Memasuki bulan kedua, madunya mulai hamil. Bila sedang giliran Ibah, suaminya lebih banyak duduk di luar rumah menelpon berkali-kali, mulai dari pulang kerja hingga magrib, disambung lagi setelah itu dan setelah itu. Hal inilah yang menyebabkan perasaan Ibah pun terganggu dan keyakinannya mulai goyah.  
Ibah mulai merasakan suaminya semakin jauh meninggalkannya. Bisa jadi raganya berada di dekat Ibah, namun sukmanya mengembara jauh ke tempat satu lagi. Ibah merasa hanya memperoleh raga tanpa jiwa. Hatinya mulai dirasuki kecewa. Untuk menutupi perasaan yang mulai tercemar dengan rasa cemburu ia memutuskan untuk memperdalam ilmu dengan guru spritual. Mahmud mengizinkannya. Setiap hari Ibah ke luar rumah untuk menggali ilmu ikhlas lebih dalam dari pagi hingga siang. Sorenya, Ibah mengajar jemaah lainnya.
Tanpa disadari sepenuhnya, anak-anaknya menjadi seperti anak terlantar. Anak bungsunya sehari-hari dititipkan pada tetangga. Jika siang, kedua anak laki-lakinya pulang sekolah, Ibah sering terlambat pulang sehingga mereka terpaksa masak mi instan sendiri. Masih untung anak gadis tertuanya telah dititip di sekolah berasrama sehingga tidak merasa ditelantarkan (atau justru mungkin ia merasa telah lama diterlantarkan).
Beberapa kali tetangga Ibah komplain dengan prilaku anak ketiganya yang kerap mengganggu teman sepermainan hingga menimbulkan cidera. Ibah hanya bisa mengurut dada dan mengurus pengobatan anak yang terluka. Berkali-kali ia menasehati anaknya namun kejadian seperti itu berulang kembali. Ibah semakin merasa tak berarti karena anaknya tidak mau mengikuti perintahnya untuk berbuat baik.
Masalah demi masalah datang silih berganti. Ibah berusaha mendiskusikan dengan suaminya. Lagi-lagi suaminya hanya menyerahkan semua tanggung jawab di rumah kepadanya, tanpa berusaha mencari solusi lain menghadapi kebandelan anak mereka.
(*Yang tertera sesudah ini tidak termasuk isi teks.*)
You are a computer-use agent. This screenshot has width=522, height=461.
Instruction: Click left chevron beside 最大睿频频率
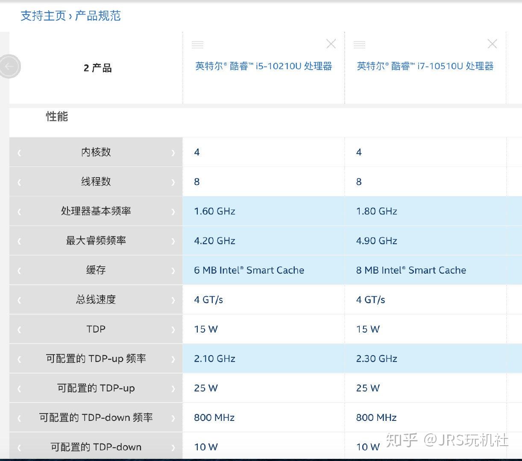click(19, 241)
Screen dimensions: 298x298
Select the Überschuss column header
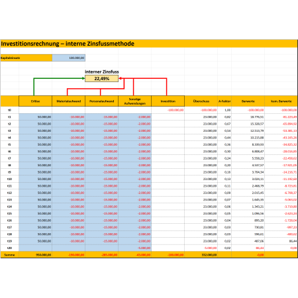(x=201, y=101)
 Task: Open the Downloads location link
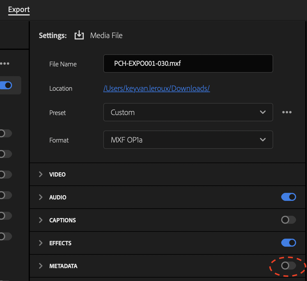[x=157, y=89]
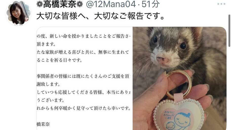Click the letter line 謝致します。
The height and width of the screenshot is (130, 231).
(x=48, y=84)
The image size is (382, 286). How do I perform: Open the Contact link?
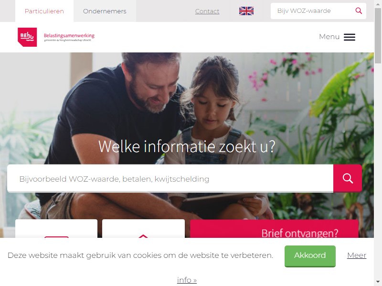tap(207, 11)
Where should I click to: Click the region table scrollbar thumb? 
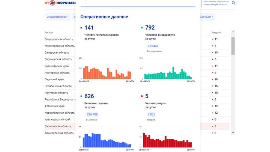pyautogui.click(x=233, y=45)
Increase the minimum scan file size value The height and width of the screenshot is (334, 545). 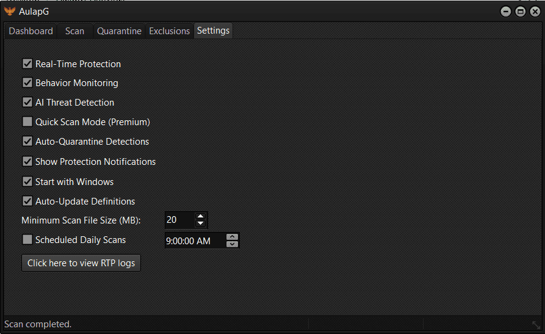tap(200, 216)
Bahkan pernah terlontar kata suaminya yang seolah menyalahkannya tidak mampu menjaga anak-anak. Hati Ibah semakin tidak rela dipersalahkan demikian.
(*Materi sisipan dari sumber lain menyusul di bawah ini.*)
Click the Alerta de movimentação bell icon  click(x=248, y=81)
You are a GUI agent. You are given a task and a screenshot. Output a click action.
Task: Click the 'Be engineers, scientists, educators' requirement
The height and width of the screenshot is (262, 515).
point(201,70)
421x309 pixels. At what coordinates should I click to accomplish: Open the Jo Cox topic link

Ibah merasa suaminya sudah semakin jauh dan tidak peduli dengan dirinya. Apalagi menjelang madunya melahirkan. Jatah hari semakin banyak untuk disana dengan alasan sewaktu-waktu ia dapat saja melahirkan mengingat kandungan yang lemah. Alasan yang membuat hati Ibah rasa dicambuk, sakit dan darahnya mengalir keluar. Ia tidak rela karena merasa suaminya telah berlaku tidak adil padanya. Tapi ia tak bisa mengajukan protes sebab suaminya terlebih dahulu telah meminta pengertiannya.
Kekecewaan demi kekecewaan membawa Ibah dalam kemurungan dan keyakinannya goyah sudah. Terkadang tebersit pikiran untuk menyingkirkan madunya agar kemesraan rumah tangganya kembali seperti semula. Penyesalan selalu datang terlambat. Jika ada jalan lain menuju surga, mengapa ia lebih memilih jalan ini yang teramat berat dan penuh duri.
Hatinya bimbang. Masih adakah cinta untuk suaminya? Masih adakah cinta untuknya? Jika bersama, suaminya hanya mengingat yang satu lagi. Jika didekatnya, buah bibir suaminya hanya yang satu lagi. Jika suaminya berada di dekat satu lagi, hampir tidak pernah menghubunginya seperti suaminya menghubungi yang satu lagi bila berada di rumahnya.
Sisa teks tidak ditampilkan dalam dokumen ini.